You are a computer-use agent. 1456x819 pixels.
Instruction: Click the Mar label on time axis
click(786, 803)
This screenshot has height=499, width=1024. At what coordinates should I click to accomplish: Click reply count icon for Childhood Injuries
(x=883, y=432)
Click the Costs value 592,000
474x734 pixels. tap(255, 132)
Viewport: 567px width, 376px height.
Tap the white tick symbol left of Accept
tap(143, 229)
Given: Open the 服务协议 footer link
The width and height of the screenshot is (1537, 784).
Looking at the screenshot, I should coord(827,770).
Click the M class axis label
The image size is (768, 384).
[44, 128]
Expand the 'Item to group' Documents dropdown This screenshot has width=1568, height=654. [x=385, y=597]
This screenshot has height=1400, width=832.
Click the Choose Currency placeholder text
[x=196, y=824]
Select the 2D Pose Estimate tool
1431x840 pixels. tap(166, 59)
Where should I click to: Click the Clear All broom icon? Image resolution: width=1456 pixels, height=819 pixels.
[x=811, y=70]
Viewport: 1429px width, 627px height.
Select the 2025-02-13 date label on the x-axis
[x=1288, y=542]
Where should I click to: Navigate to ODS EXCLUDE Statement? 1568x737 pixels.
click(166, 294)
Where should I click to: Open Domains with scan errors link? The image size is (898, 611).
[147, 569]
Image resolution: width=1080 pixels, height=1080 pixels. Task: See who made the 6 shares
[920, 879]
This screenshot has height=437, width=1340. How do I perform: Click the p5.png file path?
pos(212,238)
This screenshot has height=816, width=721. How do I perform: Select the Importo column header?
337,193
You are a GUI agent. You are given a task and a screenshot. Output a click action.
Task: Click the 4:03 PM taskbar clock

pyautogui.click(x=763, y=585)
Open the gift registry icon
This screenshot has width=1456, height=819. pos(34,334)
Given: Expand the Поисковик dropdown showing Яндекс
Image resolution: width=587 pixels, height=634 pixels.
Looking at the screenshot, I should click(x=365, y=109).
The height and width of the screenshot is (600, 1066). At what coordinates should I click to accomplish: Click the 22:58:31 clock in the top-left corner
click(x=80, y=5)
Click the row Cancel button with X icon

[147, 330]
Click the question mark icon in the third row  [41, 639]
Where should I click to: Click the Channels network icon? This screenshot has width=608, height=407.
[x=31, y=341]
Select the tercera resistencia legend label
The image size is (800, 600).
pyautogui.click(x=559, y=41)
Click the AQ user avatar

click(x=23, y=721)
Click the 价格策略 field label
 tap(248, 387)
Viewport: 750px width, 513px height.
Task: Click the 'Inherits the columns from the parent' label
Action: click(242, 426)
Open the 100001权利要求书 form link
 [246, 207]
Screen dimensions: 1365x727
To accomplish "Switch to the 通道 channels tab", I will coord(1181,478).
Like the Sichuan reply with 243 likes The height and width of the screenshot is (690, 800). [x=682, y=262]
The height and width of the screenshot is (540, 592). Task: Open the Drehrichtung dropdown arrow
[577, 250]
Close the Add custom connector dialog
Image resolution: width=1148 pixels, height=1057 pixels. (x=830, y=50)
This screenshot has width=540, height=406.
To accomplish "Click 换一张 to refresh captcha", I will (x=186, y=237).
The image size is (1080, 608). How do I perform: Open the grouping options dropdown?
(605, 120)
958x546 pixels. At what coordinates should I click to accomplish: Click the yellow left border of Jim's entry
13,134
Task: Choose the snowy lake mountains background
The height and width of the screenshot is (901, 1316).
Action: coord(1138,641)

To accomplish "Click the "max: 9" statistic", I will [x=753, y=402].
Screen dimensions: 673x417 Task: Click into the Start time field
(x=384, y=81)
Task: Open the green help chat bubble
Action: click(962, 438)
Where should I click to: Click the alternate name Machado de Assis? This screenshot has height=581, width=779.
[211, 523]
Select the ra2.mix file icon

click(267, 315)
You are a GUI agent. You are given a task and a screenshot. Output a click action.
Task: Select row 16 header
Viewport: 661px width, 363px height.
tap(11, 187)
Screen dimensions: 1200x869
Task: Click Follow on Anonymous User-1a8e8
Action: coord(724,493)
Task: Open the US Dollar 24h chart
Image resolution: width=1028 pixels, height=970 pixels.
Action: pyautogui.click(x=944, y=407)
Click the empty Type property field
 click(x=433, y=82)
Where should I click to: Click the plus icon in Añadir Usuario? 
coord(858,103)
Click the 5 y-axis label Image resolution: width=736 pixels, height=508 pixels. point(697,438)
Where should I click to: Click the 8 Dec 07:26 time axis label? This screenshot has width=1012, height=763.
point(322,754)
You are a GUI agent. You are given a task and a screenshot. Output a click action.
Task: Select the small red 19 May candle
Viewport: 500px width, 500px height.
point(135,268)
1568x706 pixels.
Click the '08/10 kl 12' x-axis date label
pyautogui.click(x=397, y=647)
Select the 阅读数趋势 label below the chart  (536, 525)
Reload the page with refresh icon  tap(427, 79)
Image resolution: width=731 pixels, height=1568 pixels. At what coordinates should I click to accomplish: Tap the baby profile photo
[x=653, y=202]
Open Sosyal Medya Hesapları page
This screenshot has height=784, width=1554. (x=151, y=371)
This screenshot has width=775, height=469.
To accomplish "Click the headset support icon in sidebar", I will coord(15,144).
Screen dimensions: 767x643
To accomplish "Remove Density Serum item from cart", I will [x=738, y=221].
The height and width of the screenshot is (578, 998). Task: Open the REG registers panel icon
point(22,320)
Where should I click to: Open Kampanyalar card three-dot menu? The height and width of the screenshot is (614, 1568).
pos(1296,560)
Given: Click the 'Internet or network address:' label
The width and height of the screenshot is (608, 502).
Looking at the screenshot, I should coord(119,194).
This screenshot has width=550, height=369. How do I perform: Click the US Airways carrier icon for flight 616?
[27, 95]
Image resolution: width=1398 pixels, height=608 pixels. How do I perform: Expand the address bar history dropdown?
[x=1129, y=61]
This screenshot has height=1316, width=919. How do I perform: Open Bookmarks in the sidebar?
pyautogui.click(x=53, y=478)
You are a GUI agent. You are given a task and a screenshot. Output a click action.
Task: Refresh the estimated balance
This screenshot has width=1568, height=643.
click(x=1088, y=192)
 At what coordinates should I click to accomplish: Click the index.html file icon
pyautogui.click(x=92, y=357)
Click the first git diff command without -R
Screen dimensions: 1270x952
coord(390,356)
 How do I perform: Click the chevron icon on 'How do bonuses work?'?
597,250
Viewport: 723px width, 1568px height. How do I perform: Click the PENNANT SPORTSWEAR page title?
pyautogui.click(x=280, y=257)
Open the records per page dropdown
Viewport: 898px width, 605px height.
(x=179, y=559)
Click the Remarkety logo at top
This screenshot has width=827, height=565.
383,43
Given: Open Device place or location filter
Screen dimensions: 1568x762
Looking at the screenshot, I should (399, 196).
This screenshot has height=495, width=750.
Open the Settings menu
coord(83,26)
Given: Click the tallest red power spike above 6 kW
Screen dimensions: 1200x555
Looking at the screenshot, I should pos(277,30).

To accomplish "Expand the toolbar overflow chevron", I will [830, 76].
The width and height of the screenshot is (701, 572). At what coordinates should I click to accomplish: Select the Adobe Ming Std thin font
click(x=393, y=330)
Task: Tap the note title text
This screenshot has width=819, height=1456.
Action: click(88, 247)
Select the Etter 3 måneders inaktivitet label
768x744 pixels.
-------
--- Task description ---
Where in the listing does the string "chart" appear? Copy every line that has it.

--- Solution to this exercise ---
Task: Open the US Dollar 24h chart
Select the 阅读数趋势 label below the chart  (536, 525)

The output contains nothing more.